Expression Analysis is partnering with biotechnology firm HemoShear to generate and analyze RNA information from several thousand human samples that will populate a drug database that HemoShear is developing.
HemoShear will use the information generated by EA to profile how human vascular cells respond at the genomic level to about 75 drug compounds that span a wide range of drug classes and have been accepted, black-boxed, or withdrawn from the market, the partners said.
HemoShear intends to market the vascular pharmacology database to pharmaceutical companies, who will be able to use it "to establish a true risk profile of their compounds and investigate potential positive or negative effects,” Nicole Hastings, HemoShear's vice president of laboratory operations, said in a statement.
For example, “a number of diabetes drugs … have been shown to have adverse cardiovascular effects in humans. We can provide insights about the risks associated with continuing development of new compound candidates by comparing to other drugs in our database that are related by class, genomic signature or mechanism of action," Hastings said.
This project is funded by a $4.3 million Phase II Small Business Innovation Research grant to HemoShear from the National Heart, Lung and Blood Institute.
Wendell Jones, EA’s vice president of statistics and bioinformatics, told BioInform that his firm will have a two-pronged role in the partnership.
He said that EA has begun using next-generation sequencing technologies to generate transcriptome data from more than 2,000 human RNA samples that HemoShear will use to evaluate the efficacy and safety of drug targets.

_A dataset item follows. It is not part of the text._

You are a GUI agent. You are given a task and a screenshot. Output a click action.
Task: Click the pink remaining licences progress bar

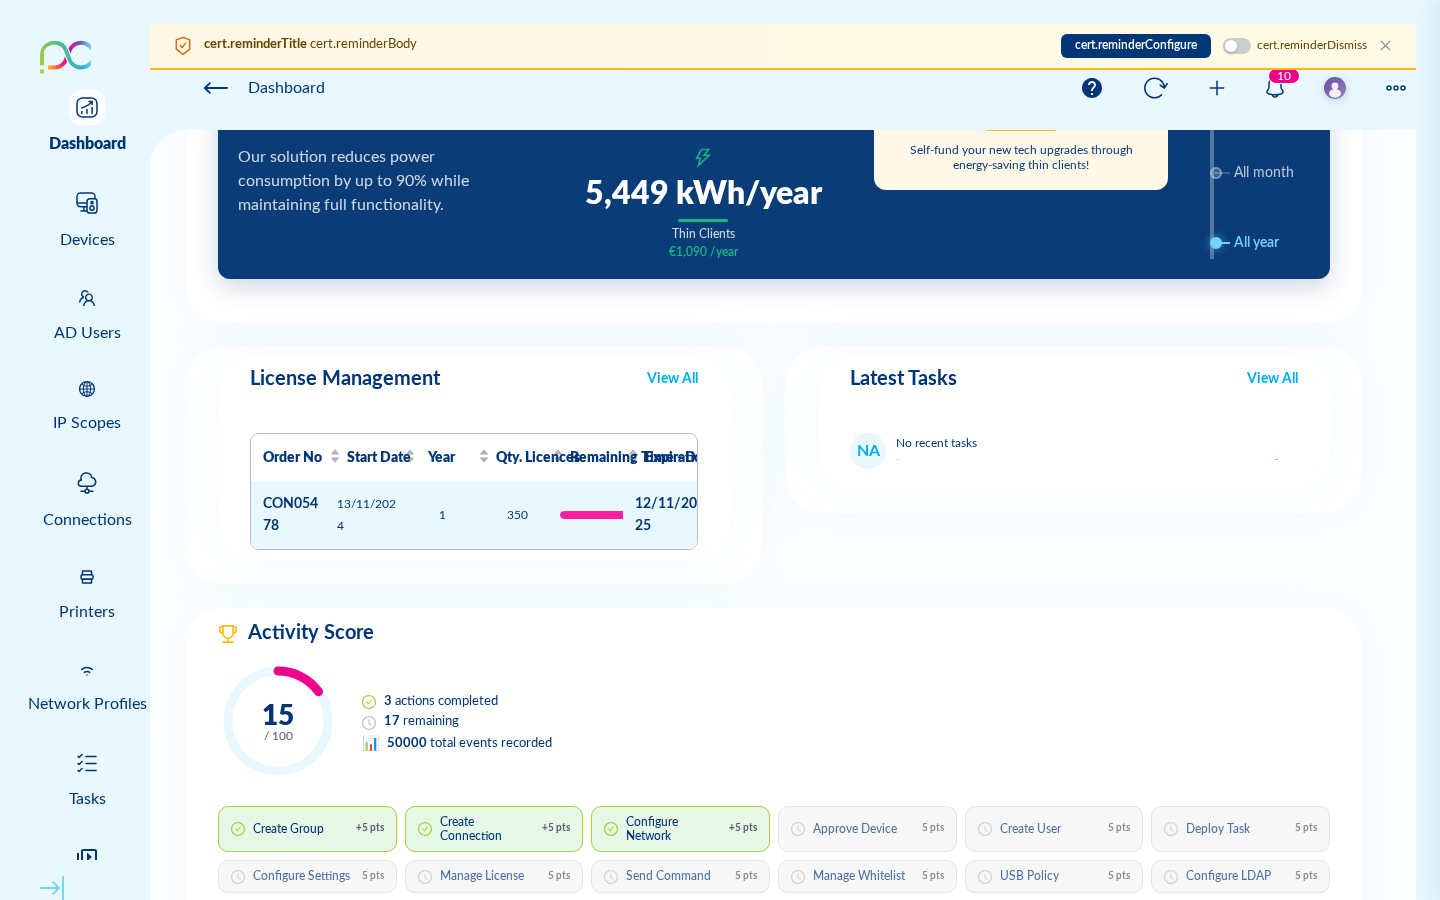(591, 515)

Transcriptome sequencing will enable HemoShear to develop the “most comprehensive and sustainable database for evaluating drug vascular safety and efficacy” because it can "reveal the expressed quantities of protein-coding messages and isoforms of all active genes as well as detect novel post-transcriptional modifications,” resulting in a comprehensive database, Jones said in a statement.
In contrast, traditional techniques such as microarrays, which EA also offers in its services portfolio “can only detect changes in expression of predetermined genetic content within a more limited dynamic range,” he added.
The next step in the partnership will be to run the sequence data through EA’s RNA-seq analysis pipelines, Jones told BioInform.
The company intends to provide the bioinformatics tools and computational infrastructure needed to process HemoShear’s genomic data in a defined format with consistency and speed.
As part of the analysis, EA will work with HemoShear over the next few months to tailor its RNA analysis pipeline to meet its partner's needs, Jones said.
EA's current pipeline includes tools for quality control and to filter sequences so that extraneous reads — for example those that include artifacts from the amplification process — can be removed prior to analysis, he said.
It also includes tools for quantifying transcription at the gene, transcript, and isoform level as well as methods of converting sequence data into the cel file format used by Affymetrix microarrays, he said.
This way, customers who have internal informatics pipelines that accept the Affymetrix file format but who would like to use RNA sequencing to generate data in their projects can still use their existing infrastructure for the analysis, he said.
In addition, the company has made an effort to create a processing pipeline that allows clients like HemoShear to “process several hundred or even thousands of samples and get very consistent output,” Jones said.
EA can also perform more in-depth analysis of customer data. For instance, it has tools to detect variants and fusion events, though these more specialized analyses are offered on a case-by-base basis, Jones said.
Meanwhile, HemoShear’s internal bioinformatics team is working on a pipeline that the company will use to “streamline the identification of regulated genes” and perform pathway analysis once it gets data back from EA as well as to find correlations between the transcriptome of each sample and the specific drug targets in the study, Rob Figler, HemoShear’s scientific director, told BioInform.
“The idea is to essentially provide a predictive set of transciptome fingerprints for the pharmaceutical industry to use to identify and mitigate risk in the drug development process,” he said.
Figler declined to provide specific details about HemoShear’s internal bioinformatics pipeline because parts of it are proprietary, he said.